Per i conti italiani la scommessa del Pil

Dino Pesole – Il Sole 24 Ore

Con una prospettiva di crescita per il 2015 che al momento non va oltre un modesto 0,5%, l’unica strada è provare a “forzare” sul “denominatore” e scommettere su un risultato che possa quanto meno avvicinarsi all’1 per cento. È lo schema implicito sul quale pare basarsi la legge di stabilità che il governo si appresta a definire, dopo aver approvato il nuovo quadro macroeconomico con la Nota di aggiornamento al «Def». Ed è al tempo stesso lo scarto che potrà separare il quadro “tendenziale” (a bocce ferme) da quello “programmatico” (con le azioni di politica economica incorporate). E quindi, da un lato la flessibilità che andrà concessa – vi ha fatto cenno ieri alla Camera il ministro dell’Economia, Pier Carlo Padoan – per effetto della prolungata fase di contrazione dell’economia. Più tempo a disposizione, in poche parole, per rientrare nella «regola del debito». Dall’altro, quella che potremmo definire la «scommessa del Pil».

Certo, occorre superare le diffidenze che permangono, soprattutto a Berlino e nelle capitali dei paesi più rigoristi, sull’effettiva capacità del nostro paese di portare a termine le riforme già approvate e quelle in itinere, ma in presenza di una legge di stabilità con un profilo più ambizioso rispetto a quello che – per condizioni oggettive – va emergendo, sarebbe più arduo da parte della Commissione europea continuare a opporre il rigido ed esclusivo rispetto delle regole. Anche il tabù del 3%, per quel che riguarda il rapporto deficit/Pil, potrebbe essere in teoria momentaneamente scalfito, se servisse a finanziare una robusta operazione di riduzione fiscale in buona parte concentrata sul fronte del costo del lavoro. Matteo Renzi ha parlato ieri di «danno reputazionale», che sarebbe per noi più grave del beneficio, in caso di sforamento del tetto del 3 per cento. Ragionamento certamente fondato.

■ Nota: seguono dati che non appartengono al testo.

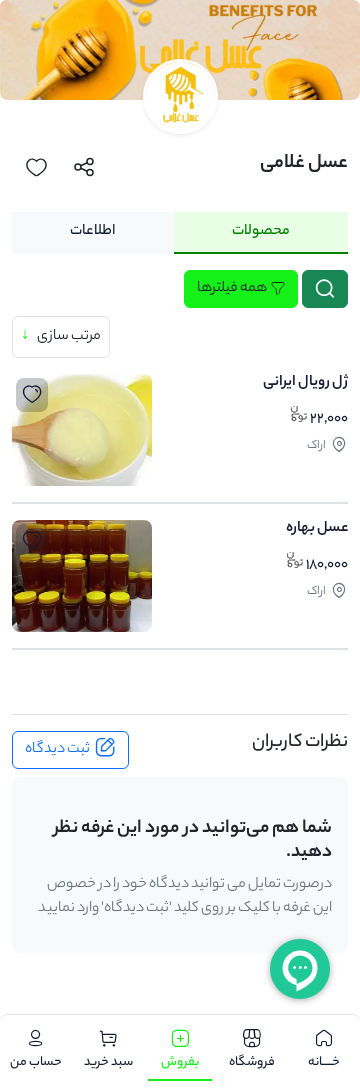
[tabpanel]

In realtà la vera incognita, che si può immaginare freni soprattutto Padoan, riguarda non tanto le conseguenze immediate della procedura d’infrazione che ne seguirebbe, quanto la reazione dei mercati. Se lo sforamento del 3% venisse percepito come l’ennesimo tentativo del nostro paese di risolvere «via deficit» quel che non riesce a ottenere «via riforme», il conto in termini di aumento del costo del debito potrebbe essere salato. Preoccupazione fondata, ma c’è da chiedersi se abbia un senso logico continuare a rispettare il target del 3%, quando poi non si riesce comunque a ridurre il deficit strutturale dello 0,5% l’anno, come previsto dalle regole europee, tanto che si è costretti a far slittare in avanti il pareggio di bilancio (2018?). Deviazioni e scostamenti dal percorso programmato che, se prevalesse un’improvvida e ortodossa interpretazione dei Trattati, dovrebbero comportare anch’essi l’apertura di una procedura di infrazione per debito eccessivo. Senza considerare che formalmente continua a pendere sull’Italia la spada di Damocle degli «squilibri macroeconomici eccessivi», certificati lo scorso marzo da Bruxelles (alto debito, bassa produttività). Ma in qualche modo occorre provare a uscire dalla gabbia della disciplina di bilancio europea, così come costruita – lo ha ricordato Padoan – quando il quadro macroeconomico era diverso. Ora la miscela esplosiva di stagnazione e di quella che il ministro dell’Economia con un neologismo definisce «bassa inflazione» richiede risposte non “ragionieristiche” ma “ragionevoli”.